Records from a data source
● ● ● ● ●

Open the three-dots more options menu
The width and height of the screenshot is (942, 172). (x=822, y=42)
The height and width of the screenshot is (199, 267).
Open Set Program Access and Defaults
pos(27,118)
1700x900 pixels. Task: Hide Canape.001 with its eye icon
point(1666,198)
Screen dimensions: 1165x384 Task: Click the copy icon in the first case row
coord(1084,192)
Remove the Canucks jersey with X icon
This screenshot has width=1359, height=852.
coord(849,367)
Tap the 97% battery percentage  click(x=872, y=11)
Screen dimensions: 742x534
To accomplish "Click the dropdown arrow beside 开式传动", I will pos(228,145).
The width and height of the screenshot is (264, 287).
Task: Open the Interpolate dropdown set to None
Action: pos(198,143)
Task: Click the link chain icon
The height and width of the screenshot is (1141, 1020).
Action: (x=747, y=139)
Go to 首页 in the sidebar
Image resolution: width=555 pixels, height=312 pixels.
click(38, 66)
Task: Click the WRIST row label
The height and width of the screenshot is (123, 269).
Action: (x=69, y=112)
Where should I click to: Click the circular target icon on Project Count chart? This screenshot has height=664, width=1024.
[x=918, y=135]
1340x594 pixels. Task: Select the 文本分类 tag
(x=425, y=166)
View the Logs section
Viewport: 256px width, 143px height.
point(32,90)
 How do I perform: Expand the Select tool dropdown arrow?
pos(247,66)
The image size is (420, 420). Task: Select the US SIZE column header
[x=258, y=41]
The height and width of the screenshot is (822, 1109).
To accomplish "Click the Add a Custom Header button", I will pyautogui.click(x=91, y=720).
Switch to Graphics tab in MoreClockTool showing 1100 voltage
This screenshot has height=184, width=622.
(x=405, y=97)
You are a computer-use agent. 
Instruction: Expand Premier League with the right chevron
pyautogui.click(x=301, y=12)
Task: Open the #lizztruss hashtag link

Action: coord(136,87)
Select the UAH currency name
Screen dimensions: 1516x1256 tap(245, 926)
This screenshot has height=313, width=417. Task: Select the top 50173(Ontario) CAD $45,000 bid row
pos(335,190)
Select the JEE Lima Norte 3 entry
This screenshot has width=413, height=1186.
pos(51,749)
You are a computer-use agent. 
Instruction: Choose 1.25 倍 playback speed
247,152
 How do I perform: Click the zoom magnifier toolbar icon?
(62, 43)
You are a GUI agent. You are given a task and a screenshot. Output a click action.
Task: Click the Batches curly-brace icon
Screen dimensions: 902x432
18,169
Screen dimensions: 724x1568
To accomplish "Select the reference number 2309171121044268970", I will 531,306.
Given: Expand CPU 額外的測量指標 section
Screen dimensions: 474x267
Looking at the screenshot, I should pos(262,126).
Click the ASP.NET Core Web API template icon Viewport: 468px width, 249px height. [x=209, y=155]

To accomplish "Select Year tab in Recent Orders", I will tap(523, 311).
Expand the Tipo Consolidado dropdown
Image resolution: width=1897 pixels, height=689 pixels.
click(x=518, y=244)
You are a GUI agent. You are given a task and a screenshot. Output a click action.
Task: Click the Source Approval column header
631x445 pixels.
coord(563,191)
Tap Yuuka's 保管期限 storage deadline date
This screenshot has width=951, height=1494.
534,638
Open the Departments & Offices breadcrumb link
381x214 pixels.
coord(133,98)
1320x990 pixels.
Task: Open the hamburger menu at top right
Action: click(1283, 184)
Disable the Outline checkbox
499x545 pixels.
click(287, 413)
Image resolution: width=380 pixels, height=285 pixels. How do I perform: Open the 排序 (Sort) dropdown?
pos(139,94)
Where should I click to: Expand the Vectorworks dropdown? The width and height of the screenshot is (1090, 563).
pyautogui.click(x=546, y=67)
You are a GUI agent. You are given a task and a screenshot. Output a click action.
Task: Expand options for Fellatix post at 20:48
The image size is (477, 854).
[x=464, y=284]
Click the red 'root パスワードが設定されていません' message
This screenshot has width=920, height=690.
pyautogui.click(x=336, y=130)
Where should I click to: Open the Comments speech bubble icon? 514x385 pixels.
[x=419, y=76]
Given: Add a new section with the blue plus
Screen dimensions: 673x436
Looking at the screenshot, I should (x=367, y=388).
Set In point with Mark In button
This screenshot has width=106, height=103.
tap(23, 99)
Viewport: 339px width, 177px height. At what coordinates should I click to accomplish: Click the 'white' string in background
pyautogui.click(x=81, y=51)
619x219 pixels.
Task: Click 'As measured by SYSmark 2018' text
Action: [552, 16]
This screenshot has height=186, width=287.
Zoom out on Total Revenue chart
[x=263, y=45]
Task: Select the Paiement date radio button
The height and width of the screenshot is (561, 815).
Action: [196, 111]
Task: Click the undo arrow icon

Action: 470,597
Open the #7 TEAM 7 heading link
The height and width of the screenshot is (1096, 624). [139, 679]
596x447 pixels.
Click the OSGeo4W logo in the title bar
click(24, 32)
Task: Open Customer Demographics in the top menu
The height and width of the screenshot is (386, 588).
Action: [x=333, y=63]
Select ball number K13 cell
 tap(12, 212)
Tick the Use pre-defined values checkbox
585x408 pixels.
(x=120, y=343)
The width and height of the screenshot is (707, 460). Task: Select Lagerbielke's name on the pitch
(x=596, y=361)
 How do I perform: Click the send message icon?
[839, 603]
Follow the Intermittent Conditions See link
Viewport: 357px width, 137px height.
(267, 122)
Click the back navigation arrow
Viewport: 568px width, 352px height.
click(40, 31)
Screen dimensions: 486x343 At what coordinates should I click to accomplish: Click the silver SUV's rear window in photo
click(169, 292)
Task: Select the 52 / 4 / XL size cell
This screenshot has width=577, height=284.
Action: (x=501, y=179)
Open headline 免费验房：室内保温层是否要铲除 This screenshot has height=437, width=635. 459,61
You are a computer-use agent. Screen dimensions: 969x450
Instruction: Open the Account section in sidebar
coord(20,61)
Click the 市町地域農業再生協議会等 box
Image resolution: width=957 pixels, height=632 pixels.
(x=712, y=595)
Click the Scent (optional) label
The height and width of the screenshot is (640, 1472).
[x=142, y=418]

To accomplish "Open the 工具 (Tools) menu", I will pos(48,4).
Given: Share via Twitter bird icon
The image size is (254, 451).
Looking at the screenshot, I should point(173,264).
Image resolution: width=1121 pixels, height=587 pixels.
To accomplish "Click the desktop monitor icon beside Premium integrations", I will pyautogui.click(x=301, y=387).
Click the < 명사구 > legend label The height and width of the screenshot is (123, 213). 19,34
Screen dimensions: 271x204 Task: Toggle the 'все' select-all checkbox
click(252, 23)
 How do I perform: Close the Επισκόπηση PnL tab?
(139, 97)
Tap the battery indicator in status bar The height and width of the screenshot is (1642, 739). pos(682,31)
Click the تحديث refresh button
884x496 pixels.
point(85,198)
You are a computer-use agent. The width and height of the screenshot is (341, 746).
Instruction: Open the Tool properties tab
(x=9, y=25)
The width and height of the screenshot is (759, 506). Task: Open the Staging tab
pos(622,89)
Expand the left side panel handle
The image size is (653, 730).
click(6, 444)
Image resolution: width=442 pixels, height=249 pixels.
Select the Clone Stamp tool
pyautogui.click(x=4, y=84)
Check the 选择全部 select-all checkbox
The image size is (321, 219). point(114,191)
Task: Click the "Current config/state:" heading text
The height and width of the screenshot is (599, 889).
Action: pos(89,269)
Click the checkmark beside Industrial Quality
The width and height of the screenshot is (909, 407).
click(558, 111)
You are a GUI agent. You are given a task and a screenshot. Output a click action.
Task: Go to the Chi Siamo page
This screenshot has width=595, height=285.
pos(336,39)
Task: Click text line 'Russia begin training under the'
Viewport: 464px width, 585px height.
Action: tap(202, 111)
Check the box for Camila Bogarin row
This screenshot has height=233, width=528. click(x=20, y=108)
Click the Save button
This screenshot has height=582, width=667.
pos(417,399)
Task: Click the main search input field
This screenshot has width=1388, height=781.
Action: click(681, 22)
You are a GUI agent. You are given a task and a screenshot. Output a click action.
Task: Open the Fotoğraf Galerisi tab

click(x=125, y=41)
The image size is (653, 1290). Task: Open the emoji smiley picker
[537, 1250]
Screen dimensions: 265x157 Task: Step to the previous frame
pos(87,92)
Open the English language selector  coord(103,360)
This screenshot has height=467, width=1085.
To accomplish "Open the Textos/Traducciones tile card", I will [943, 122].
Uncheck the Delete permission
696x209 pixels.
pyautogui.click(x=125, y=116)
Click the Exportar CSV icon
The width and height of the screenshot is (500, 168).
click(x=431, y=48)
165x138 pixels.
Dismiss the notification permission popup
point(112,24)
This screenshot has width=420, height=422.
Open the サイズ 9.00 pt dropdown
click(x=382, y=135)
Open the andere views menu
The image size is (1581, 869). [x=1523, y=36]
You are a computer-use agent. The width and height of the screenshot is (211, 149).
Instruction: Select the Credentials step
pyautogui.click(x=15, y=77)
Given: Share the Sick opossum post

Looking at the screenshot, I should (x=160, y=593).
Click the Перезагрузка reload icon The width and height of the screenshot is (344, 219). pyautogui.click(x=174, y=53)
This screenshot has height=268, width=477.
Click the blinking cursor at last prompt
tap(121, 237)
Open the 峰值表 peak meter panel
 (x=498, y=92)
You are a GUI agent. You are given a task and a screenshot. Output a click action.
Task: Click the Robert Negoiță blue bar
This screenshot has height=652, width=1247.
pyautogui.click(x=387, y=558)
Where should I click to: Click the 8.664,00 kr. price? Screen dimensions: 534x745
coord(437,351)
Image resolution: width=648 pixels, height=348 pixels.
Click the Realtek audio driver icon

● ● ● ● ●

▶ [Exercise brief]:
Copy out each line of the data that holds the string "label".

▶ [Reply]:
Task: Click the WRIST row label
Click the Scent (optional) label
Click the < 명사구 > legend label The height and width of the screenshot is (123, 213). 19,34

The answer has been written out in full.